Stored data entries
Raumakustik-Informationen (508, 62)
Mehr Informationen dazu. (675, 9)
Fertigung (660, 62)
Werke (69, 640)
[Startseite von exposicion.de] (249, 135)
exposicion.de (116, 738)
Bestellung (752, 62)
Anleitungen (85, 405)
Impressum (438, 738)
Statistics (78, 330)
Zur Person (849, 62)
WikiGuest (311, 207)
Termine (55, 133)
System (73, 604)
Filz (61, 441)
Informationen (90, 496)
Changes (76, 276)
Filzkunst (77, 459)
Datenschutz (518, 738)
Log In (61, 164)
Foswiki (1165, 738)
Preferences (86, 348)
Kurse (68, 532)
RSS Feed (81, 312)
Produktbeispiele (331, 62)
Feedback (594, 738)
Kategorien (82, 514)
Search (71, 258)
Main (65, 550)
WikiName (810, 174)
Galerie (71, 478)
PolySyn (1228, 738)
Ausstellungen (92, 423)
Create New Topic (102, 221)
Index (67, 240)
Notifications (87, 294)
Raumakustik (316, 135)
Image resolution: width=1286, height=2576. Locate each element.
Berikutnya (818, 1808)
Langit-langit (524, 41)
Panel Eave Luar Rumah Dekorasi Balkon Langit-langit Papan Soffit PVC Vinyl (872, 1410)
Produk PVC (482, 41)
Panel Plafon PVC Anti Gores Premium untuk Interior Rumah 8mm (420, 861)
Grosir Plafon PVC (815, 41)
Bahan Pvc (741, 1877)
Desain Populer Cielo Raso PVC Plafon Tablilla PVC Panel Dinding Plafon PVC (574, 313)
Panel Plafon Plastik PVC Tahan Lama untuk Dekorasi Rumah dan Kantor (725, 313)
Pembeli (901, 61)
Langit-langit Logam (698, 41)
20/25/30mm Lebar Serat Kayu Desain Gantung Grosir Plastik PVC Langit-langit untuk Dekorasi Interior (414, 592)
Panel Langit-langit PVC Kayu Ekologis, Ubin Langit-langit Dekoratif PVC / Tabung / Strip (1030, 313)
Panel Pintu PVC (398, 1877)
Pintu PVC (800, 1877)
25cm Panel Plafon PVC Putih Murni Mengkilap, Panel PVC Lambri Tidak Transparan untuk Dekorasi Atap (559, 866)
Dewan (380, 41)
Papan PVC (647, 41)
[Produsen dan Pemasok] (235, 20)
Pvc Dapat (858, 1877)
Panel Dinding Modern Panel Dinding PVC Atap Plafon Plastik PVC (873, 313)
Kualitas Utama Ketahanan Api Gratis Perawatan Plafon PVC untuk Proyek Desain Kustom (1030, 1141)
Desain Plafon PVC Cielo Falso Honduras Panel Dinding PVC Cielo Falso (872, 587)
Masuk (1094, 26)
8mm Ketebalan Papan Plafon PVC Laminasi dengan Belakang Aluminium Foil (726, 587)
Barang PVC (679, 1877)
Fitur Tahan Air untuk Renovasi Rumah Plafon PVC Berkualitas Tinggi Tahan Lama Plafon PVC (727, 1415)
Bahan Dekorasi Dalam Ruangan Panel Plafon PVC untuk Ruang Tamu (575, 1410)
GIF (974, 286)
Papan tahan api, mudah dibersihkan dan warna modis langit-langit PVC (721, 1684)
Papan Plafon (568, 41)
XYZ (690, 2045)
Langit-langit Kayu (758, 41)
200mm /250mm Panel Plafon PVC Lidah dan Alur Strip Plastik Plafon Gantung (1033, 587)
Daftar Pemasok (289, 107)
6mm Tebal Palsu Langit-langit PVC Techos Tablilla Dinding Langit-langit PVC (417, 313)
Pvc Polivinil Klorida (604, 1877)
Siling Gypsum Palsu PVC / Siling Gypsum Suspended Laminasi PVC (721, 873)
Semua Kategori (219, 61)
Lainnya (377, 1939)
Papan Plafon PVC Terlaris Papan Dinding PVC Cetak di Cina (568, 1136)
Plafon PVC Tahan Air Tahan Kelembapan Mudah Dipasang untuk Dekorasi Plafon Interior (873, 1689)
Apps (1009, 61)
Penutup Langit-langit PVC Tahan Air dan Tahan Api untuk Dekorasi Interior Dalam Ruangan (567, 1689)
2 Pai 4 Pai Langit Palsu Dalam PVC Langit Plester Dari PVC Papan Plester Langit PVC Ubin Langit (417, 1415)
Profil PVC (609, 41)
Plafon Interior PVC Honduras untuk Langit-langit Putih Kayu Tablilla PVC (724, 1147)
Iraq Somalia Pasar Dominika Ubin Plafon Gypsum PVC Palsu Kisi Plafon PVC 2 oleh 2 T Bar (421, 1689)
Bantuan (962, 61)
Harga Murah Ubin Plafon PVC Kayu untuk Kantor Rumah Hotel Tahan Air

| Exercise directions |
Return, word for word, the lines of the data above from the line with "WikiName (810, 174)" through the line with "Panel Dinding Modern", inclusive.

| Response area |
WikiName (810, 174)
Galerie (71, 478)
PolySyn (1228, 738)
Ausstellungen (92, 423)
Create New Topic (102, 221)
Index (67, 240)
Notifications (87, 294)
Raumakustik (316, 135)
Image resolution: width=1286, height=2576. Locate each element.
Berikutnya (818, 1808)
Langit-langit (524, 41)
Panel Eave Luar Rumah Dekorasi Balkon Langit-langit Papan Soffit PVC Vinyl (872, 1410)
Produk PVC (482, 41)
Panel Plafon PVC Anti Gores Premium untuk Interior Rumah 8mm (420, 861)
Grosir Plafon PVC (815, 41)
Bahan Pvc (741, 1877)
Desain Populer Cielo Raso PVC Plafon Tablilla PVC Panel Dinding Plafon PVC (574, 313)
Panel Plafon Plastik PVC Tahan Lama untuk Dekorasi Rumah dan Kantor (725, 313)
Pembeli (901, 61)
Langit-langit Logam (698, 41)
20/25/30mm Lebar Serat Kayu Desain Gantung Grosir Plastik PVC Langit-langit untuk Dekorasi Interior (414, 592)
Panel Langit-langit PVC Kayu Ekologis, Ubin Langit-langit Dekoratif PVC / Tabung / Strip (1030, 313)
Panel Pintu PVC (398, 1877)
Pintu PVC (800, 1877)
25cm Panel Plafon PVC Putih Murni Mengkilap, Panel PVC Lambri Tidak Transparan untuk Dekorasi Atap (559, 866)
Dewan (380, 41)
Papan PVC (647, 41)
[Produsen dan Pemasok] (235, 20)
Pvc Dapat (858, 1877)
Panel Dinding Modern Panel Dinding PVC Atap Plafon Plastik PVC (873, 313)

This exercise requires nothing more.